Closed-Loop Policy Inference and Evaluation#
Docker Container: Base (see Docker Containers for more details)
./docker/run_docker.sh
Once inside the container, set the models directory if you plan to download pre-trained checkpoints:
export MODELS_DIR=models/isaaclab_arena/reinforcement_learning
mkdir -p $MODELS_DIR
This tutorial assumes you’ve completed Policy Training and have a trained checkpoint, or you can download a pre-trained one as described below.
Download Pre-trained Model (skip preceding steps)
hf download \
nvidia/IsaacLab-Arena-Lift-Object-RL \
model_11999.pt \
--local-dir $MODELS_DIR/lift_object_checkpoint
After downloading, the checkpoint is at:
$MODELS_DIR/lift_object_checkpoint/model_11999.pt
Replace checkpoint paths in the examples below with this path.
Evaluation Methods#
There are three ways to evaluate a trained policy:
Single environment (
policy_runner.py): detailed evaluation with metricsParallel environments (
policy_runner.py): larger-scale statistical evaluationBatch evaluation (
eval_runner.py): automated evaluation across multiple checkpoints
Method 1: Single Environment Evaluation#
python isaaclab_arena/evaluation/policy_runner.py \
--policy_type rsl_rl \
--num_steps 1000 \
--checkpoint_path logs/rsl_rl/generic_experiment/2026-01-28_17-26-10/model_11999.pt \
lift_object \
--rl_training_mode False
Note
If you downloaded the pre-trained model from Hugging Face, replace the checkpoint path with:
$MODELS_DIR/lift_object_checkpoint/model_11999.pt
Policy-specific arguments (--policy_type, --checkpoint_path, etc.) must come before the
environment name.
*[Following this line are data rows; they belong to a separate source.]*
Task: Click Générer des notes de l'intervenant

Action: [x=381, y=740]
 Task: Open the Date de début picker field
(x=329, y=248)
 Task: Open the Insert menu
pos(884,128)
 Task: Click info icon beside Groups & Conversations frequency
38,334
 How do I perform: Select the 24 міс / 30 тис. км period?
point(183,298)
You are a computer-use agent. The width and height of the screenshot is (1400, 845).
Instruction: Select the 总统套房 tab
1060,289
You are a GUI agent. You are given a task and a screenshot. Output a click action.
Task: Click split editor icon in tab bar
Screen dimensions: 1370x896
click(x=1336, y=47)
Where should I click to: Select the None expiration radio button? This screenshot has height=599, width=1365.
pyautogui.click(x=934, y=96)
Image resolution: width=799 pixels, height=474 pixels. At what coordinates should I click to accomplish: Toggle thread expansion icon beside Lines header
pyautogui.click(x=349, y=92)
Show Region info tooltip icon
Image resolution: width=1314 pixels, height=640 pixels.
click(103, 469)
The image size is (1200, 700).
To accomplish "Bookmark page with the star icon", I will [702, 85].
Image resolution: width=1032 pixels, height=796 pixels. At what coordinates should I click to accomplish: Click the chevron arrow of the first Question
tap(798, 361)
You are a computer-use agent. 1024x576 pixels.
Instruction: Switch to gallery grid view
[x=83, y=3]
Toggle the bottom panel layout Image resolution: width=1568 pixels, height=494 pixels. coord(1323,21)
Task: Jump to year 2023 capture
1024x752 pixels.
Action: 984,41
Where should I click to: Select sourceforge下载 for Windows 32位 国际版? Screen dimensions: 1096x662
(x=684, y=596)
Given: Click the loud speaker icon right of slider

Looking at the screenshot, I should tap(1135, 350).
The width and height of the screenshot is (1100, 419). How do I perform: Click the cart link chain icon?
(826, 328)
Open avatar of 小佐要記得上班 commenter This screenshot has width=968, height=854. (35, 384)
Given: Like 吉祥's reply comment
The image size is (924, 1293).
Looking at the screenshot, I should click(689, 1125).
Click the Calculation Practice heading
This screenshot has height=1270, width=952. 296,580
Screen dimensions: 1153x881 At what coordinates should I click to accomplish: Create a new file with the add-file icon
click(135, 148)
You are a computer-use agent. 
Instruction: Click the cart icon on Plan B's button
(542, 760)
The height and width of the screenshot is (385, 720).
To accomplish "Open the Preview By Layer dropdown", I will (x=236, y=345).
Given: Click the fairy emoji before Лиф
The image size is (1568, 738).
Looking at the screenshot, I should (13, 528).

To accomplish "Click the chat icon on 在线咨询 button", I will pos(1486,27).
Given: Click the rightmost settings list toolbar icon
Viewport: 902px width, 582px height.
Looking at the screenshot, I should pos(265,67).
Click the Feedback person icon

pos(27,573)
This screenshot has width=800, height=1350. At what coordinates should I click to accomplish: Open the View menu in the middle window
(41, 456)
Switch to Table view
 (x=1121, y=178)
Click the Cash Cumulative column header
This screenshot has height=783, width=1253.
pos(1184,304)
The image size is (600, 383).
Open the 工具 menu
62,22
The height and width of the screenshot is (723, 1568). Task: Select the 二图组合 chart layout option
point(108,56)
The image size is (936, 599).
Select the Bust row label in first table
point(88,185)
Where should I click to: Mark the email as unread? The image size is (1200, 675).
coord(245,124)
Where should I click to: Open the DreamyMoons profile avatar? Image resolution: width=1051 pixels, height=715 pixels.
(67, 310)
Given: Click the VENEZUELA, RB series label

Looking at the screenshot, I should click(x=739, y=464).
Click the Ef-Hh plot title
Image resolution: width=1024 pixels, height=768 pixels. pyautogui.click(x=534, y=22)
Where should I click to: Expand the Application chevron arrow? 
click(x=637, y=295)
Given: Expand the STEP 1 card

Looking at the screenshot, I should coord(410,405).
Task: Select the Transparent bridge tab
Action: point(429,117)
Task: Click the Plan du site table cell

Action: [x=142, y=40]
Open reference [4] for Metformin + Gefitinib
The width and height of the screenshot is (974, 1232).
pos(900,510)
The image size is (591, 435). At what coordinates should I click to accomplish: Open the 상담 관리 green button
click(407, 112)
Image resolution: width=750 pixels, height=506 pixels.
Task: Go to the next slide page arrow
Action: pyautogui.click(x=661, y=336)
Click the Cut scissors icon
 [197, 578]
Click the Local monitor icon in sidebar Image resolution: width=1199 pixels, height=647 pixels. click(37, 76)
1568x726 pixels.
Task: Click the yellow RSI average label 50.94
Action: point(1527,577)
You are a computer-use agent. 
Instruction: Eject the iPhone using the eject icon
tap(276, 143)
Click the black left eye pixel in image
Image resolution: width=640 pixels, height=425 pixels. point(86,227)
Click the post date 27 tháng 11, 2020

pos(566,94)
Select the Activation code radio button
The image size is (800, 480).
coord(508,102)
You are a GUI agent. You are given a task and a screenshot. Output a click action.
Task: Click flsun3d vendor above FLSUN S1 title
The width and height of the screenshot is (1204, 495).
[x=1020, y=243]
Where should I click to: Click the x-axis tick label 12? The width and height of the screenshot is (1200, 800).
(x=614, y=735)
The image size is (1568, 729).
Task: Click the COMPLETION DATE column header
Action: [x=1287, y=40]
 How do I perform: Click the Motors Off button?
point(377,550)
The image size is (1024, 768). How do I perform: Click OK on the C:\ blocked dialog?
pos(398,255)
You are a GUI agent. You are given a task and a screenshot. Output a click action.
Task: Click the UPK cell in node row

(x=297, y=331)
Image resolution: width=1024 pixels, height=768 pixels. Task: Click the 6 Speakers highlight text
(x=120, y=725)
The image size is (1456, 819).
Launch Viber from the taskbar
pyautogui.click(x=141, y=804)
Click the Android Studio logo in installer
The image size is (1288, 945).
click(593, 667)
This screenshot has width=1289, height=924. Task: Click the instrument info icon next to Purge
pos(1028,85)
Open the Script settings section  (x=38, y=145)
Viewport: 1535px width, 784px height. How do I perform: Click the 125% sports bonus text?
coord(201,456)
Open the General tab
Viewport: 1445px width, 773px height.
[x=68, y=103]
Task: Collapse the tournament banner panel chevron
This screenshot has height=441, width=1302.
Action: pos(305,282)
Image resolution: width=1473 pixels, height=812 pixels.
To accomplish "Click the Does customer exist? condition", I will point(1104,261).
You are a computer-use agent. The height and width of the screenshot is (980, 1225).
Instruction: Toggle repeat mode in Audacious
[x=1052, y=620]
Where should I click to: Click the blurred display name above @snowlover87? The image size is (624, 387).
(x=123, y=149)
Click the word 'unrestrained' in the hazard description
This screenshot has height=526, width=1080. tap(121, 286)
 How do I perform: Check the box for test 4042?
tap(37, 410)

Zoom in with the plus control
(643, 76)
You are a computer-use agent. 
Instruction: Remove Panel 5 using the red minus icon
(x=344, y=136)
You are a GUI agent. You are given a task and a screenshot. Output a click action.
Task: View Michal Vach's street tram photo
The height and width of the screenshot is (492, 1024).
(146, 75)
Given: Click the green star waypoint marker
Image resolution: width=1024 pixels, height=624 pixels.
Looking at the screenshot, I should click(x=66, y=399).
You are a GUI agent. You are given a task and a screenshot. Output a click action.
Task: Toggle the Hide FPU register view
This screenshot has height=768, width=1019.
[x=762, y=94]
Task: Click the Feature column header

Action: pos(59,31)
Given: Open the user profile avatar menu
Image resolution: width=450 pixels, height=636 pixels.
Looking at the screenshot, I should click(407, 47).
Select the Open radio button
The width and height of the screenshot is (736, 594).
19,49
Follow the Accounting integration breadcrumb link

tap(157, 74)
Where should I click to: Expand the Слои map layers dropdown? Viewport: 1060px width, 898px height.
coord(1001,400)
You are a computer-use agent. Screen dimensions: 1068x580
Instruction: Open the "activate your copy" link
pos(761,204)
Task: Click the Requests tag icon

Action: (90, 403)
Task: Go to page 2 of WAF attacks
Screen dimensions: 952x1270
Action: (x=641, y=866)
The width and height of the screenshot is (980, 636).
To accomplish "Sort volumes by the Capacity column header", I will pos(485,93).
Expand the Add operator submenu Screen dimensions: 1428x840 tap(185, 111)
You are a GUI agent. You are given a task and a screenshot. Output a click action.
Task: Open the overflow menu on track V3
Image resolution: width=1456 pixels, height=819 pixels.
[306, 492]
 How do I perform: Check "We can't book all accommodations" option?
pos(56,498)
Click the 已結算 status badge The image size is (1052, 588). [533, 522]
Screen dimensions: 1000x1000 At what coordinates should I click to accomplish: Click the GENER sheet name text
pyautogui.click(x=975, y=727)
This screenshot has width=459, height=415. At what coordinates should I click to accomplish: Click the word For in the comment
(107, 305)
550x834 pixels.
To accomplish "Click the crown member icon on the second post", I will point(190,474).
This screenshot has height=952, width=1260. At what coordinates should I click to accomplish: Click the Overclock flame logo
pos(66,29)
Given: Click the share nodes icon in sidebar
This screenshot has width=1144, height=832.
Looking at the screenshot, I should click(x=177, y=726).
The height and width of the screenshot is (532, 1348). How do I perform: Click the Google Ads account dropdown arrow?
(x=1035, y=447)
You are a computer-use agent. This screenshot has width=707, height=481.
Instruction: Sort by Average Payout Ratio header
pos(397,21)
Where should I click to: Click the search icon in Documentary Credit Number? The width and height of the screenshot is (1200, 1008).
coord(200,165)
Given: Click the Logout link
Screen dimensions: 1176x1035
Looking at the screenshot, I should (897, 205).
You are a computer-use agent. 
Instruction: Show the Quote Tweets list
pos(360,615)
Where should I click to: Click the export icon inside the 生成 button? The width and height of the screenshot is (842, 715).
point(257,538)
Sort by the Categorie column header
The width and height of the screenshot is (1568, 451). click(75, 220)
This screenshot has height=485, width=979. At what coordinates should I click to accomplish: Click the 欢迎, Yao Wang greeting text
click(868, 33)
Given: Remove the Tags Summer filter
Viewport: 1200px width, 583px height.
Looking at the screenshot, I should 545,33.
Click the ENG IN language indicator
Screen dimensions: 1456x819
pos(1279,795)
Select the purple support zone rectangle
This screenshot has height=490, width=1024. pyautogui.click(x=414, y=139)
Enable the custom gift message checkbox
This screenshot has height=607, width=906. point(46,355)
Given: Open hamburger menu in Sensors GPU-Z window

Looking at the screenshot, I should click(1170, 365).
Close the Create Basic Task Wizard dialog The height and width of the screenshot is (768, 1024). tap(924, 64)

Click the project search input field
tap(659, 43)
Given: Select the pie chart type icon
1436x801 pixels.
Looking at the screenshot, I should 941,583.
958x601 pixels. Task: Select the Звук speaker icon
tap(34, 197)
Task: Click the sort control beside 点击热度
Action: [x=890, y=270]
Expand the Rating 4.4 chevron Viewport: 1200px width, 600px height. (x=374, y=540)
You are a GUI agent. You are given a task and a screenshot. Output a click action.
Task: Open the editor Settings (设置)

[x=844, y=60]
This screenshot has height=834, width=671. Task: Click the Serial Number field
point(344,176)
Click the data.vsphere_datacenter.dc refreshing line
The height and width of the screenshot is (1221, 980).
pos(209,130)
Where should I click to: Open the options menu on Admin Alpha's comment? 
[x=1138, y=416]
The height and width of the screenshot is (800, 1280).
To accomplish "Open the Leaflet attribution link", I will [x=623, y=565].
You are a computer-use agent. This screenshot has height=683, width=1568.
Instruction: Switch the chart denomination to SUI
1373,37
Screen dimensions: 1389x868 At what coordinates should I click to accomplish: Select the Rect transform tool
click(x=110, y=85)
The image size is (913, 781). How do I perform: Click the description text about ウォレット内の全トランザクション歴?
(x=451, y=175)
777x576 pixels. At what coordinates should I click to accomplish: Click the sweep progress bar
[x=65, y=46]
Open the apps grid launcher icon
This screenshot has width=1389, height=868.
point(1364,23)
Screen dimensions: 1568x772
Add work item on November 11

Environment-specific arguments (--rl_training_mode, --object, etc.) must
come after it.
At the end of the run, metrics are printed to the console:
Metrics: {'success_rate': 0.85, 'num_episodes': 12}
Method 2: Parallel Environment Evaluation#
For more statistically significant results, run across many environments in parallel:
python isaaclab_arena/evaluation/policy_runner.py \
--policy_type rsl_rl \
--num_steps 5000 \
--num_envs 64 \
--checkpoint_path logs/rsl_rl/generic_experiment/2026-01-28_17-26-10/model_11999.pt \
--headless \
lift_object \
--rl_training_mode False
Metrics: {'success_rate': 0.83, 'num_episodes': 156}
Method 3: Batch Evaluation#
To evaluate multiple checkpoints in sequence, use eval_runner.py with a JSON config.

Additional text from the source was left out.